Local Spatial Autocorrelation and Leaflet

Overview

Local spatial autocorrelation

---

Setup

Load required packages.

It is easy to use leaflet in R. The final results will be on a leaflet, so this outlines how to setup a leaflet map. First, lets use the pacman package to load all our dependent packages for the entire project:

if(!require(pacman)) {

    install.packages('pacman')

    library(pacman)
}

## Loading required package: pacman

# With pacman installed we can use the p_load() function instead of install.packages() and/or library()/require() to include all the packages we'll need for this project.

p_load(plyr

    ,sp
    
    ,spdep

    ,rgdal
    
    ,tidycensus

   #,sf # formatting this way with leading commas makes it very easy to exclude libraries. Here I've excluded the sf package using the hashtag

        ,leaflet
    ) 

Leaflet: interactive webmaps in R

Now we can begin to build a leaflet:

leaflet()

The screen is blank because we haven’t given any information to leaflet. Basemaps come in all types of styles which you can explore here. OpenStreetMaps (OSM) is the default, and that’s what we’ll set for now. We will change this later.

leaflet() %>% addTiles()

Notice we’re using a tidyverse tool by chaining functions together with a pipe (%>%) operator. The pipe is extremely useful to adding to the leaflet and workflow organization.

Next we’ll add data to the leaflet. It is important to know all data added to leaflet must be in WGS84 (this is known as “Web Mercator”). The tool sp::spTransform() can easily reproject data (NOTE: this can be done in the sf package as well and is some times easier). First, let’s add points in the form of fire stations around the Portland area.

# Read in fire stations spatial data. This is a shapefil from Metro - a management body for the city of Portland. The data can be found here: http://rlisdiscovery.oregonmetro.gov/?action=viewDetail&layerID=182
fs <- rgdal::readOGR('D:/projects/fire_stations/fire_sta.shp',verbose = FALSE)

# Assign a variable with the proj4 value for WGS84. 
wgs84 <- '+proj=longlat +datum=NAD83 +no_defs +ellps=GRS80 +towgs84=0,0,0'

# Reproject
fs_wgs84 <- sp::spTransform(fs, sp::CRS(wgs84))

# Add it to a leaflet map using "addMarkers" (Markers means points)
leaflet() %>% 
  addTiles() %>% 
  addMarkers(data = fs_wgs84)

This is the result in its simplest form. We can add much more to this leaflet and make it look cleaner with a few more lines:

leaflet() %>% 
  addTiles() %>% 
  addCircleMarkers( # this will change how fire stations are represented on our map
    data = fs_wgs84,
    radius = 6, # Circe size
    color = 'red', # Line color
    fillColor = 'darkred', 
    weight = 1, # Thickness of the line
    fillOpacity = 0.7, # how transparent the fire stations are (between 0 and 1)
    popup = paste0("Station Number: ", fs$STATION) # This creates informational "popup" for our fire stations. It is pulled from the layer attributes.

§ §

From the leaflet tutorial above, name each package that the p_load() call actually loads. Leave out any that is commented out.

**Data entries**.
§ §

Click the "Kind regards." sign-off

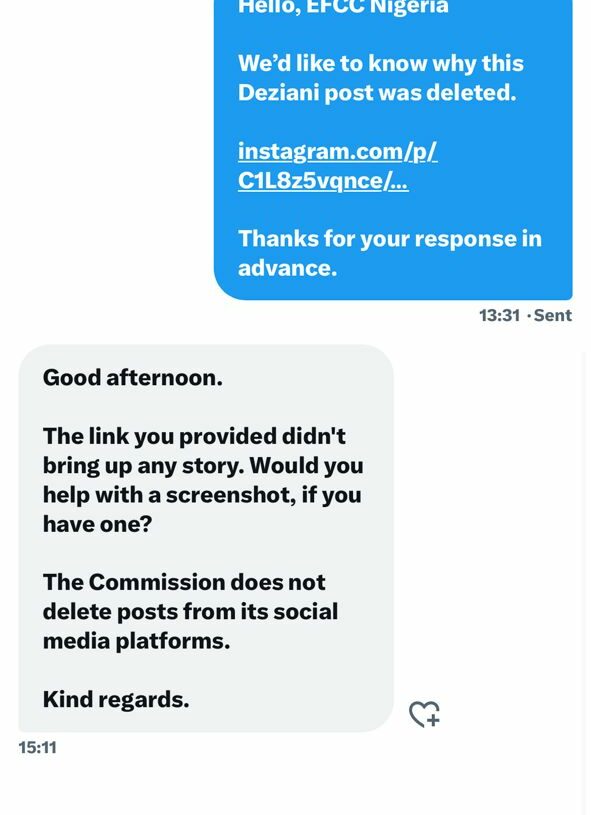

§ §

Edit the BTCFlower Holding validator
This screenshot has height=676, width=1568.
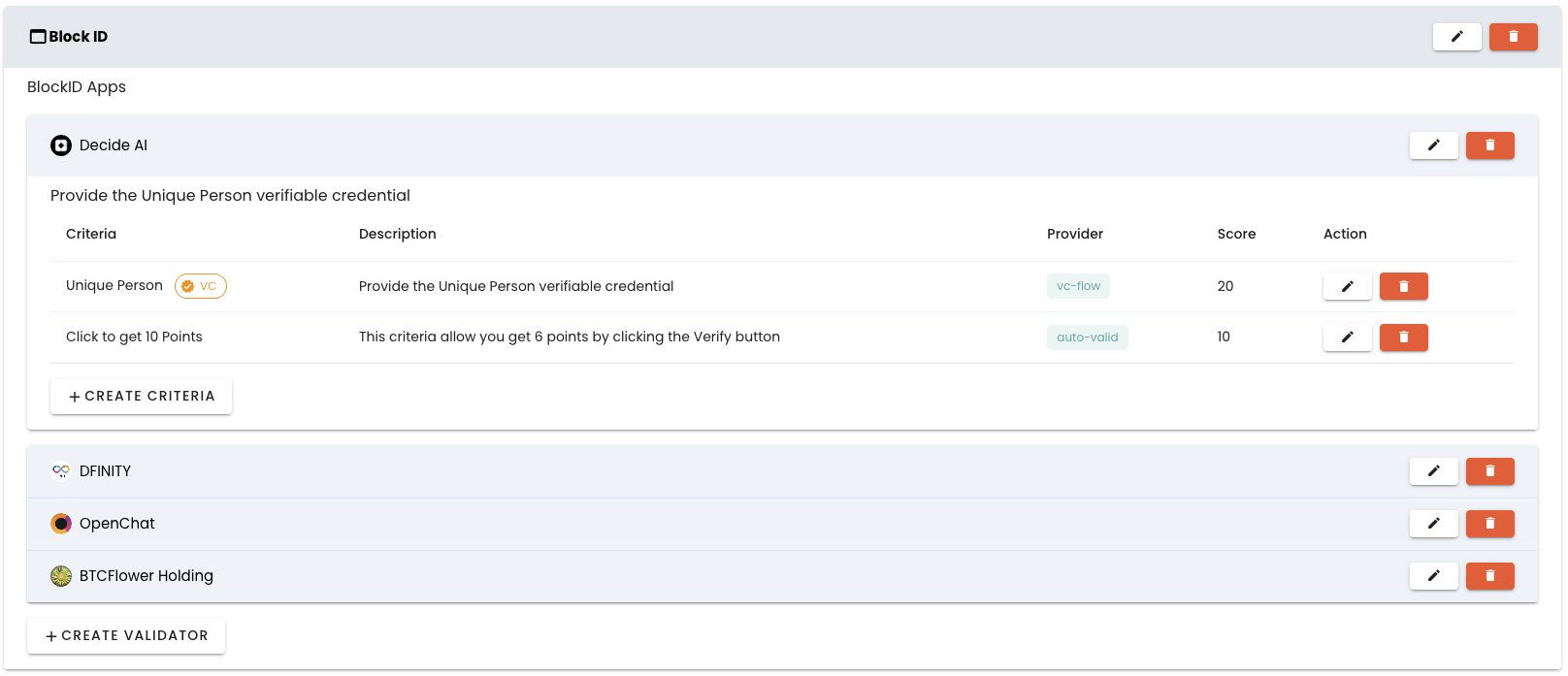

§ §

**Problem solution**. plyr, sp, spdep, rgdal, tidycensus, leaflet